Last year, Teekay Shuttle Tankers — a unit of Teekay Offshore Partners — raised $125m from selling what were labelled as green bonds, compared with the $150m target in the offer documents.
Despite reports of investor reticence at backing a carrier of crude, Teekay Offshore, which was later renamed Altera Infrastructure, insisted it was satisfied with the attempt.
“Investors showed great interest in the green credentials of this bond, and it created important discussions around the definition of green,” Altera finance director Terje Selle Rundberg said.
“It is easy for investors to exclude certain sectors, such as those related to fossil fuel, and this bond highlighted the fact that many of the dedicated green bond funds have exclusion criteria in place that makes them unable to invest in our part of the shipping sector.
“If the aim is to contribute to sustainable development, such exclusionary criteria may not be the best approach as it does not give them the possibility to assist certain sectors in the green transition.”
The insurance, whose proceeds were used to fund four 130,000-dwt LNG-fuelled newbuildings, was the first successful bond sale to ESG investors by a Western shipowner.
In general practice for green finance deals, specialist environmental consultancies such as Vigeo Eiris and Cicero provide so-called second opinions on projects to help interested investors gauge their environmental credentials.
However, the rating agencies do not establish criteria themselves.
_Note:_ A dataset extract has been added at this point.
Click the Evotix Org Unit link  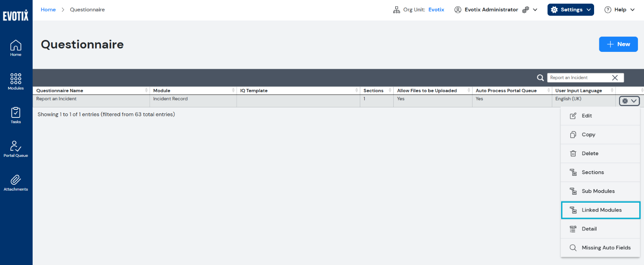tap(436, 10)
Instead, they set up their assessment methodologies based on some standards set by non-governmental organisations, industry and regulatory bodies.
Those include the Green Bond Principles by the International Capital Market Association, and the Green Loan Principles by the Loan Market Association, Asia Pacific Loan Market Association, and the Loan Syndications and Trading Association.
Recommendations of the Sustainable Accounting Standards Board and the Task Force on Climate-Related Financial Disclosure can also be referenced during their assessment process.
The Climate Bonds Initiative (CBI) has also announced a draft set of rules for the shipping industry that suggest crude tankers and LNG carriers do not deserve to tap into ESG financing.
This is mainly because the non-profit organisation sets its criteria across all industries based on the target to limit global temperature increase to 1.5C.
The draft criteria have prompted concerns from some shipping players. Of the $216bn climate bonds that have been issued in various sectors so far this year, $117bn are aligned with CBI standards.
“Shipping assets being dedicated to [the] transport of fossil fuel, irrespective of their environmental credentials, may be excluded from raising green bond finance as recently proposed by the CBI,” Klaveness Combination Carriers chief executive Engebret Dahm said.
“If approved, this may also have [a] negative impact on the ability of this part of the shipping business to raise funds from ESG equity-investors and banks.”
The CBI criteria are expected to be finalised by the end of September at the latest.
Matt Coyne contributed to this article.